START Record excerpts
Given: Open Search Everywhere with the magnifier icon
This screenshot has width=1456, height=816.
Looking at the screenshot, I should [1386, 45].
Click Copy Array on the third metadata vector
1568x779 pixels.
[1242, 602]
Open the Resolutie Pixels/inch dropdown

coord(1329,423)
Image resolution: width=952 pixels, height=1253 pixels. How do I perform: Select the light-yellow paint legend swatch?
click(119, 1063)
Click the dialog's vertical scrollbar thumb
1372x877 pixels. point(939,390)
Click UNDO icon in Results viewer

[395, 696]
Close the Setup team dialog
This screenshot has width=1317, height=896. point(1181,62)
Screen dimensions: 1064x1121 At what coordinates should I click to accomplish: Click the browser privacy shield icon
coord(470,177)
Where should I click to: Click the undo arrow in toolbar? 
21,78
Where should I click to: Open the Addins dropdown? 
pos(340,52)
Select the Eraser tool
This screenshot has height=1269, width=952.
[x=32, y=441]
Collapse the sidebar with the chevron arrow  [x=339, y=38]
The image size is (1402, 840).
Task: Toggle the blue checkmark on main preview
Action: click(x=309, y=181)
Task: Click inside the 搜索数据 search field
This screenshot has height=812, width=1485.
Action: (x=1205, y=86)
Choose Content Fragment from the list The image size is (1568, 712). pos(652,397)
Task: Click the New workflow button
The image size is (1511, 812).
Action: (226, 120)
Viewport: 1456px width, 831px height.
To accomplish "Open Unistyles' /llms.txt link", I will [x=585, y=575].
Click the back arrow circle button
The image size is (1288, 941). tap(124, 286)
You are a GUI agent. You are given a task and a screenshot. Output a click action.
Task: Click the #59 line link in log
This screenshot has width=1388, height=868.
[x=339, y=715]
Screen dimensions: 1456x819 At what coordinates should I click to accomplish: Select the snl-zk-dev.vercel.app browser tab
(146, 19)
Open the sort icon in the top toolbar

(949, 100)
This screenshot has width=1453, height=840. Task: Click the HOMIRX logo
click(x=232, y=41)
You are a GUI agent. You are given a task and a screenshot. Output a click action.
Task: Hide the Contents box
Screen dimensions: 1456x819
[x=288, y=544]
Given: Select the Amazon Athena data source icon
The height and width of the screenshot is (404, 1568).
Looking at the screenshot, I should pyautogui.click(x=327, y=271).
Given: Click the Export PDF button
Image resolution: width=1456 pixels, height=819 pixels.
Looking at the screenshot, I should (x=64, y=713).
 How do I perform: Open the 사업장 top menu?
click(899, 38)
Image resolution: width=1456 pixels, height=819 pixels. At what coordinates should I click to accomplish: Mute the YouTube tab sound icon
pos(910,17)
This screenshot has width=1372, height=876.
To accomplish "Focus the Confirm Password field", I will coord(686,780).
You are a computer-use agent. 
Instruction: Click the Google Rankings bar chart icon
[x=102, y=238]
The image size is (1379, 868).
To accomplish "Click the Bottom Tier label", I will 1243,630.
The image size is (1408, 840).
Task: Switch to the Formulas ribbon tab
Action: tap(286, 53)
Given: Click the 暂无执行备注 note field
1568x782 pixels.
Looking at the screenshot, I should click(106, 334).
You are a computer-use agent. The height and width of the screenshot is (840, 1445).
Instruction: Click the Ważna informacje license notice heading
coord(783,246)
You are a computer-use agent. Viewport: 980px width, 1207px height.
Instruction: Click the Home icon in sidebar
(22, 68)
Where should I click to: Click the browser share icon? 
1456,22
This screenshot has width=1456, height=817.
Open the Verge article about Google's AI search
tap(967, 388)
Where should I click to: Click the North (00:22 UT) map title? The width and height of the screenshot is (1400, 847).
END Record excerpts
* _What you have to do_:
Every line above with the word "link" belongs in the answer, copied as written.

* _Solution_:
To accomplish "Open Unistyles' /llms.txt link", I will [x=585, y=575].
Task: Click the #59 line link in log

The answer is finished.